I’d say he’s gone too far this time, but of course he hasn’t. For Donald Trump there is no such thing as “too far.”
I really had planned on giving US politics a rest in this space for a couple of weeks, but some things can’t go unchallenged, and one of those things is Trump’s contention that this fall’s presidential election is “rigged” so that he will lose to Hillary Clinton.
As a political scientist and strategist I am no fan of the American system. In the founding fathers’ desire to repudiate all things British they brought in a system that is nowhere near as good as the one they threw out. But it has worked for more than 200 years, which even I will admit is pretty impressive.
No electoral system is perfect, and there is bound to be fraud in all of them from time to time. That has less to do with the system and more to do with fallen humans being involved. I may have some concern about how votes were counted in Florida in the 2000 presidential election, but I can’t prove anything illegal actually took place. (Don’t ask me about the morality of a system controlled by the brother of one of the candidates, that’s another matter entirely. If you ask me about my experience with vote rigging I might make that the subject of a future post.)
So when Trump, ahead of Hillary Clinton in many polls, starts talking about how the system is rigged against him, I have to wonder. Especially when he offers no proof. This doesn’t sound like the musings of a candidate for a major party in a democracy but rather like some third-world loser.
Come to think of it, didn’t he say similar things during the primary process? Yet he won that handily despite being a less than ideal choice in the eyes of the Republican brass. Has he realized he has peaked? Has he convinced himself he can’t convince the American people of the rightness of his cause and his party? Has he suddenly realized that the system will allow him to receive a majority of votes and still lose, as the president is elected not be the people but by the Electoral College?

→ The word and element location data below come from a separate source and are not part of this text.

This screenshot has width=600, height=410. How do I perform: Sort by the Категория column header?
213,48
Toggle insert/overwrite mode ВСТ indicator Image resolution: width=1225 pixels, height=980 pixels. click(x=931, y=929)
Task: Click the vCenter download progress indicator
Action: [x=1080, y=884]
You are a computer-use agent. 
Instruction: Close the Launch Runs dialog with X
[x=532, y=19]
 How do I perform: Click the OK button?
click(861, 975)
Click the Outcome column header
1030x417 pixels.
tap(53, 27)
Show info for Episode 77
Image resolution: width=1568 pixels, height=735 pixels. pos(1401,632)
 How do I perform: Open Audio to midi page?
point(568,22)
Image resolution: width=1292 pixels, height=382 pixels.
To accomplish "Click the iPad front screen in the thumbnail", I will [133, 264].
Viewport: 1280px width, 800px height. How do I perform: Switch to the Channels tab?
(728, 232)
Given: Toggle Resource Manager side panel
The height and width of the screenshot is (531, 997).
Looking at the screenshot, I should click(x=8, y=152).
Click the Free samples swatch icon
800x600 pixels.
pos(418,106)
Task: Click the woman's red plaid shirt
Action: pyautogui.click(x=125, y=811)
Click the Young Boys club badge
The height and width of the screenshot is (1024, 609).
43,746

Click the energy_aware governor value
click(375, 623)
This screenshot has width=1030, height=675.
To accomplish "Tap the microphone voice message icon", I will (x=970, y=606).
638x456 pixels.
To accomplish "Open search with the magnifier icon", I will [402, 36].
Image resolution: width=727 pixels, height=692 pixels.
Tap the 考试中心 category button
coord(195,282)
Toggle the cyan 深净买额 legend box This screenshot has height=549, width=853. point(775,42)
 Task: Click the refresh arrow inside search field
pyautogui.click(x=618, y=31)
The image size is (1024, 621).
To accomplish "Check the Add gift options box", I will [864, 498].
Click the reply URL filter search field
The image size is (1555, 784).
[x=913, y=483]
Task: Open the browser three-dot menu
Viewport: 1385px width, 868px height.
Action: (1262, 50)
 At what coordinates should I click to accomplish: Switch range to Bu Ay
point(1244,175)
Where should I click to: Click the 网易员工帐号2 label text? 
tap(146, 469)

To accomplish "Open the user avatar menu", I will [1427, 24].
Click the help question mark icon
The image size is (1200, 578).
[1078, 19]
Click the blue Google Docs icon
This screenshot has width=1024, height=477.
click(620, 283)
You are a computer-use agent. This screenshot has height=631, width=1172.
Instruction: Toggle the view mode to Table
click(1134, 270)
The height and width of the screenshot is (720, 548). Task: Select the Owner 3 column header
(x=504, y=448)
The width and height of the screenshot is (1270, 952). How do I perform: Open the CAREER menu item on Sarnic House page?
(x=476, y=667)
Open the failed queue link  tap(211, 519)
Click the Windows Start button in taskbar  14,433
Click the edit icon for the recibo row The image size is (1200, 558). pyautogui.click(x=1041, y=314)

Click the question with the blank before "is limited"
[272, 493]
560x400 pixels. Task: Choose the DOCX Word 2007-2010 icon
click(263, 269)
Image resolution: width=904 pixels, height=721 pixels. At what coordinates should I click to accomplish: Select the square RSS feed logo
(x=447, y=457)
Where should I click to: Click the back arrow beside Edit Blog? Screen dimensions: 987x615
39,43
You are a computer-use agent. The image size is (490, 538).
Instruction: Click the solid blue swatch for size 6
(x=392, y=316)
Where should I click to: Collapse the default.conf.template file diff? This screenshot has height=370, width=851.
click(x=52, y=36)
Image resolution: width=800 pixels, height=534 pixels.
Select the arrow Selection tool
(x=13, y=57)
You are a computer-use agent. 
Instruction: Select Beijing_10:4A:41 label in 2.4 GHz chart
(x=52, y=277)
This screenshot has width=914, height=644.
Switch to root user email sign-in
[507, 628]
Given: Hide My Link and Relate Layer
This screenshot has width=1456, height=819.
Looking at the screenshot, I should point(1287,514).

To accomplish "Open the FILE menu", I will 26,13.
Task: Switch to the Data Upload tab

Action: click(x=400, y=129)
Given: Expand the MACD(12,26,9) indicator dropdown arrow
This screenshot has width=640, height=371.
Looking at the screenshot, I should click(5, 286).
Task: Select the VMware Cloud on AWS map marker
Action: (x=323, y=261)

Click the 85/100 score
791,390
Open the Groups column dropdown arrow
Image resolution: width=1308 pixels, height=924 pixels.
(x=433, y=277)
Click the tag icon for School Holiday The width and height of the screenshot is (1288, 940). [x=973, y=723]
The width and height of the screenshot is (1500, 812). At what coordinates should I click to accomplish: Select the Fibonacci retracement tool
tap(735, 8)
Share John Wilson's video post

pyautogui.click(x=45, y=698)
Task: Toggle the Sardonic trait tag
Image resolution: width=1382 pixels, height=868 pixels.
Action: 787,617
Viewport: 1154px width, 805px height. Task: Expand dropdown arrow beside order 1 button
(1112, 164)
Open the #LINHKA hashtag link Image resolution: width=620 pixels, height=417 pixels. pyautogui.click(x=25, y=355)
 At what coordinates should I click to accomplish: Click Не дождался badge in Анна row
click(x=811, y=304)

Several years back I had a conversation with now-retired Canadian Member of Parliament Peter Goldring. As part of his duties he was an official observer at elections in Haiti, Georgia, Azerbaijan and (half a dozen times or more) in Ukraine.
His observation, which probably wasn’t original, was that you could judge the health of a democracy by how the politicians and people reacted when they lost. The peaceful transition of power is essential.
Goldring said that in Ukraine the parties budgeted for the post-vote demonstrations protesting the outcome. Rather than spending all their funds on the campaign, they had money set aside to fund the rallies meant to expose the results as fraudulent. The idea of a free, fair and democratic election seemed to be a shaky one.
With his vote-rigging charges that seems to be where Trump is now. He already promised blood in the streets should he be denied the Republican nomination. That was when his opponents were looking for legitimate ways to find an alternative candidate for a nomination that was not yet settled. They failed – but they were within their rights to try; the rules allowed it.
With his assertions it appears Trump has missed the point. The election is not a coronation. And, perhaps surprisingly to him, not everyone thinks he is the best choice as the next American president. He might not win in November.
But in the absence of evidence, claims of vote-rigging before the first ballot has been cast just sounds like the whining of a loser.